Text segment
[BEGIN]

Archive for the ‘30 Days of Me’ Category

Day 30 is one last moment.

(Wow, that means I’ve actually written thirty posts almost every day in succession. Woohoo! My bloggy experiment is a success.)

J and I went to a Celtic session yesterday in a place called Squaw Valley, a touristy little ski resort area around Lake Tahoe. The sun was setting on the long drive home, and the tiny sliver of waxing moon hung long over the treetops. While J talked to his kids on the phone, I mused to myself how the moon had very little sunlight to share… then realized, no, that’s not it.

The moon always has half sunlight and half darkness; it just has differing amounts of light to share with the rest of the world, depending on the day. It made me think of the spoon theory and how folks’ spoons vary by day – sometimes everything gets done, and other times, it’s a Herculean feat just to get out of bed and get dressed.

And it wound up being put to music in my head:

We are like the moon:
equal parts shadow and light.
The only difference lies in
how we face the world each day.

Day 29 is my aspirations.

Now, an aspiration can be a desire or a goal, so I’ll choose two things where the definitions overlap:

I’ve talked a lot about making music in the past few weeks, so I’ll try not to further inundate you, but that is most definitely an aspiration. I don’t know where my efforts will take me – to recording MP3s at home, to local open mic nights, or to a simple mastery of and happiness in crafting music for my own enjoyment. The end result doesn’t matter right now – the journey, and the experience, do.

I’ve talked a bit about martial arts, but little in detail. I study Bujinkan ninjutsu with my partner, who is shodan (a first-degree blackbelt). My intention in ninjutsu is to also achieve shodan – not the belt itself, nor the certificate, nor the formal acknowledgement, but the physical and mental mastery. I want to know, kinetically and consciously, every technique; I want all the terminology and names memorized and comprehended; I want to be able to put together a response to every question and every move that works. I want to know my art so well that I can stop thinking about it and simply move, secure in the competency of my body and my muscle memory. I want to reach that ledge where I have learned enough that I can truly begin to train: shodan is only the beginning.

[END]

Supplied records
[BEGIN]

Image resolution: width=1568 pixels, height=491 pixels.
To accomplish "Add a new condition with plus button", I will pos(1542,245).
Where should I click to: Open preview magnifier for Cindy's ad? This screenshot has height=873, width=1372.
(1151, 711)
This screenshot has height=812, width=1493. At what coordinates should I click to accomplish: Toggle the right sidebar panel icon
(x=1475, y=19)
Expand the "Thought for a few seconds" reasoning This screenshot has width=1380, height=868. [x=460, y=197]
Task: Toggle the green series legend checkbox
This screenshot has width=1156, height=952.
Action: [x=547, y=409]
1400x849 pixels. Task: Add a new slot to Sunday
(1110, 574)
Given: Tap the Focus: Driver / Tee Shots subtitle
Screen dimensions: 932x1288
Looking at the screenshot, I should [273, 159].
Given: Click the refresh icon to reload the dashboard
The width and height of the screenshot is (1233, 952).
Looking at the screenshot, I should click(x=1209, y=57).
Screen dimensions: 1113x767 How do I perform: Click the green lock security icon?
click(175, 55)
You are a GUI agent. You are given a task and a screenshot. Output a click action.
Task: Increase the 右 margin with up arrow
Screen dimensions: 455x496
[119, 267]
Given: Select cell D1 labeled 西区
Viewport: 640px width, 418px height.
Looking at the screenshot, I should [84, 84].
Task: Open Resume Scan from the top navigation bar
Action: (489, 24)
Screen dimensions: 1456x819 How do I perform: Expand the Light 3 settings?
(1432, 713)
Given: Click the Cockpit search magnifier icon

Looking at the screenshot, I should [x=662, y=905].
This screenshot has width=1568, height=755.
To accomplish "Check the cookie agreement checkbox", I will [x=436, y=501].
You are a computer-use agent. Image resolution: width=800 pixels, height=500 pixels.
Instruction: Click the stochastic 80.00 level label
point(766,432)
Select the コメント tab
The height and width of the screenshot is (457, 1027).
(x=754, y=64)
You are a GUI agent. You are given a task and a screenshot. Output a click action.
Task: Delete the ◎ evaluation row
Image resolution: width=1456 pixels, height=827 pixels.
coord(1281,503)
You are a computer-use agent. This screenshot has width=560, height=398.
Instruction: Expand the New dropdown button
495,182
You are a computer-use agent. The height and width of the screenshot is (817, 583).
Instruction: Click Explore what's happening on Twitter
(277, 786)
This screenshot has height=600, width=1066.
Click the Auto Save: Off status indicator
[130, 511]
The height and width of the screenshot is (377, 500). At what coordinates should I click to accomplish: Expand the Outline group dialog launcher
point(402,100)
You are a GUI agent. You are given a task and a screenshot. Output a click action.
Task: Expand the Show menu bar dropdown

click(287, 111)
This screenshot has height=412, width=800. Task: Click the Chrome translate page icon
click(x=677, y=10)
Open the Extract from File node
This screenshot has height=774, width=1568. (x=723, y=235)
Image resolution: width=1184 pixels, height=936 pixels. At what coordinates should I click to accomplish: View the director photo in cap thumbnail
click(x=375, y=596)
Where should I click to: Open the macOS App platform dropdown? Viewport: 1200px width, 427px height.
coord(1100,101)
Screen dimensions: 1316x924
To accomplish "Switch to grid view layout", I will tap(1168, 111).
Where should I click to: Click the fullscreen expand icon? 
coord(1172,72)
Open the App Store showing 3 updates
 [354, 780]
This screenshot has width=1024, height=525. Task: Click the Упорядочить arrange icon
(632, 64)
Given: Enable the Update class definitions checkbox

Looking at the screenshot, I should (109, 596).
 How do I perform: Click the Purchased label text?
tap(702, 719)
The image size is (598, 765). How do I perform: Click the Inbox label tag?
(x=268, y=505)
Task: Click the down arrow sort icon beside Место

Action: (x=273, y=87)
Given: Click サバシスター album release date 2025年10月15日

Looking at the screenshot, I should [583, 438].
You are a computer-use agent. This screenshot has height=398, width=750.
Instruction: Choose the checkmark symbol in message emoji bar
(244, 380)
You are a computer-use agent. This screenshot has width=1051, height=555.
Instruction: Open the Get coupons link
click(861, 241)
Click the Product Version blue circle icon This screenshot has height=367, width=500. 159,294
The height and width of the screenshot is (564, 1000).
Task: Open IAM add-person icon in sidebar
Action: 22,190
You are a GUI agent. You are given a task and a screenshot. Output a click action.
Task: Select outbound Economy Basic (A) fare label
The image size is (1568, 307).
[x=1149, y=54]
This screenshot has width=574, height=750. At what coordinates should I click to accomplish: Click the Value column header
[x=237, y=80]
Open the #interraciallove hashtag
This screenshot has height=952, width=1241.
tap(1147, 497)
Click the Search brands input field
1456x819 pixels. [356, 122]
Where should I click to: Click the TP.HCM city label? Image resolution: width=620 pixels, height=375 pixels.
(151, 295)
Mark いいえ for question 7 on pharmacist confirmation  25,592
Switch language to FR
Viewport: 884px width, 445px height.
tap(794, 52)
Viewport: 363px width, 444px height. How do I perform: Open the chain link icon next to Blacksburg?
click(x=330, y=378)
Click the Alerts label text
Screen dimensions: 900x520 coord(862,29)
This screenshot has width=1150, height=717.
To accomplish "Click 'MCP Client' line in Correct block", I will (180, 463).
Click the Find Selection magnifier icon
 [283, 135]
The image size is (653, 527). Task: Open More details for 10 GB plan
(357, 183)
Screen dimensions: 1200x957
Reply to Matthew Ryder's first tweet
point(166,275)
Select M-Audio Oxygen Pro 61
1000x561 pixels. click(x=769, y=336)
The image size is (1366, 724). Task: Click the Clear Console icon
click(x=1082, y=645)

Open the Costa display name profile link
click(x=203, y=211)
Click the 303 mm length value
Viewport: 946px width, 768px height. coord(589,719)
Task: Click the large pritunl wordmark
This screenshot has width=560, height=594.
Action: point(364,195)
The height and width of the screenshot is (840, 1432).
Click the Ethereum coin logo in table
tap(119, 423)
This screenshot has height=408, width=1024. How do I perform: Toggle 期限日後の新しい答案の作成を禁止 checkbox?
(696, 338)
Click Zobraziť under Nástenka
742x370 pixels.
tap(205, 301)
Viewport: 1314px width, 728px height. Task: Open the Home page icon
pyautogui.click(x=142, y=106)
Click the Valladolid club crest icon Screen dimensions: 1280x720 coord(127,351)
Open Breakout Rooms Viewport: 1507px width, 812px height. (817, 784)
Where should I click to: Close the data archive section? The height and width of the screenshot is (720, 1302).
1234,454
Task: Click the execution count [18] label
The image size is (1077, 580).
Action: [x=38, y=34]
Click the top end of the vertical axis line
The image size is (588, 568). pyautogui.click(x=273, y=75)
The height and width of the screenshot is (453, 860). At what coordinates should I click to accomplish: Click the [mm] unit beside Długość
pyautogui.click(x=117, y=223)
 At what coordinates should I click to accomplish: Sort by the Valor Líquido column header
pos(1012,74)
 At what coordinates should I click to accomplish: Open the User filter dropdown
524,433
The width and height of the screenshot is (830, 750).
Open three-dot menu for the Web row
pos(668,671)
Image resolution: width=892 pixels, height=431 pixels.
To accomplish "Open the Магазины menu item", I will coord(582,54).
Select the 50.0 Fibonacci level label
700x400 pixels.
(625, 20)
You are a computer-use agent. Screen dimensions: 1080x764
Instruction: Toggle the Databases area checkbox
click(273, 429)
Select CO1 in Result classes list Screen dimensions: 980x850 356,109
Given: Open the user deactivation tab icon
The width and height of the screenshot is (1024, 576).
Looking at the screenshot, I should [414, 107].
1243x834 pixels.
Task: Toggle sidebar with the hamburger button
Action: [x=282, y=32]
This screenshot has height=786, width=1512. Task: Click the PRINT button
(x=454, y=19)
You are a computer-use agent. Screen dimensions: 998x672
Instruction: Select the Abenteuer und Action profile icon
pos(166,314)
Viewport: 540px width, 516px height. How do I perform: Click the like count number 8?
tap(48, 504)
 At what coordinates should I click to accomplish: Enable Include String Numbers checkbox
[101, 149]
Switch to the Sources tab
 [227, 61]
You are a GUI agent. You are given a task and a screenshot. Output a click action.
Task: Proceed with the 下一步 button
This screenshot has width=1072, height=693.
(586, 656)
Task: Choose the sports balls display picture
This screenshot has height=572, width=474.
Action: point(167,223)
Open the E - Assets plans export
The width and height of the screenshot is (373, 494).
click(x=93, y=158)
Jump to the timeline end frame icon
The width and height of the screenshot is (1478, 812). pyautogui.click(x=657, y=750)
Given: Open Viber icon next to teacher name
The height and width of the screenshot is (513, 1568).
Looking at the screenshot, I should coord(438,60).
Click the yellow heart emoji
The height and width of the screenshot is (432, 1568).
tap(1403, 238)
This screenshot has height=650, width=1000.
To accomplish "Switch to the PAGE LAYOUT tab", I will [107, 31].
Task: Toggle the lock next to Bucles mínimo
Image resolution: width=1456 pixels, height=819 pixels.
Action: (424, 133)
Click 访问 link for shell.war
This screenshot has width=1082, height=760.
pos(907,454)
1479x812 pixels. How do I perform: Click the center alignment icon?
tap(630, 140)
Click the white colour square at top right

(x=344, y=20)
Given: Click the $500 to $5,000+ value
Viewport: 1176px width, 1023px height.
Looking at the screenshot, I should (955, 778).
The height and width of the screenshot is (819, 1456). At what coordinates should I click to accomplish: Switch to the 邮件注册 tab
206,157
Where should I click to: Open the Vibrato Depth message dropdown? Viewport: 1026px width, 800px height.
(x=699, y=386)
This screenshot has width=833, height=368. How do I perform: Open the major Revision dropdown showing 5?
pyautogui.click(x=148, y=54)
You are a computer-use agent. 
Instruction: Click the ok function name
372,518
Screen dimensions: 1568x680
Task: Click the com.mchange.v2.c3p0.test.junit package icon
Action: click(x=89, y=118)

[END]

Job
From the blog post, extract the stretch from "Day 30 is one" through "that’s not it.", copying it word for word. Rely only on the blog post for what follows.

Written solution
Day 30 is one last moment.

(Wow, that means I’ve actually written thirty posts almost every day in succession. Woohoo! My bloggy experiment is a success.)

J and I went to a Celtic session yesterday in a place called Squaw Valley, a touristy little ski resort area around Lake Tahoe. The sun was setting on the long drive home, and the tiny sliver of waxing moon hung long over the treetops. While J talked to his kids on the phone, I mused to myself how the moon had very little sunlight to share… then realized, no, that’s not it.